Cacti - T. pachanoi (San Pedro)
Citation: anonymous. "DIdn't Work: An Experience with Cacti - T. pachanoi (San Pedro) (exp51868)". Erowid.org. Jan 6, 2012. erowid.org/exp/51868
I'm 99% sure that the 'San Pedro experience' is wholly imagined by people who've never done a real trip drug with overactive imaginations. I made the mistake of buying a large amount of fresh cacti tops. Each time I ingested this noxious crap I felt like I was borderline tripping but never actually had any visuals. I doubled the dose, still nothing. Gave away some to friends all who had the same lack of effect. A year later some other fool I know bought a bunch of this crap and sold several 'doses.' I got the opportunity to talk to a whole bunch of very disappointed customers that told me that this drug didn't work. At first the kid and a friend of his (neither of which have actually tripped on any real drugs) claimed they actually did trip. After I explained to them what a real trip was like and they saw my roommate trip on acid (I also mentioned that an acid trip is much more wild than a shroom trip for example) they renounced their claim and admitted that it was all just the product of an overactive imagination. Furthermore, I got to talk to one of their disappointed customers while he was 'on' the stuff. No pupil dilation, and he said he was 'borderline tripping' -- perfectly fitting my imagination theory. After I told him that it didn't work for me and not to be surprised he agreed that it wasn't working for him either.

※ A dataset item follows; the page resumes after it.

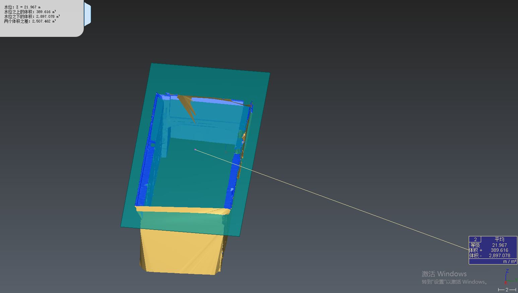Click the m / m³ units footer
The height and width of the screenshot is (293, 518).
coord(509,261)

The PIHKAL entry sheds some light on maybe why this doesn't work:
'N,N-Dimethylmescaline has been given the trivial name of Trichocerine as it has been found as a natural product in several cacti of the Trichocereus Genus but, interestingly, never in any Peyote variant. It also has proven inactive in man in dosages in excess of 500 milligrams, administered parenterally. This observation, the absence of activity of a simple tertiary amine, has been exploited in the development of several iodinated radiopharmaceuticals that are mentioned elsewhere in this book.'
In other words, these cacti contain a variant of mescaline which is inactive and thereby ineffective.
Some of the experience reports here actually sound like real trips, but I know many angry people who would beg to differ.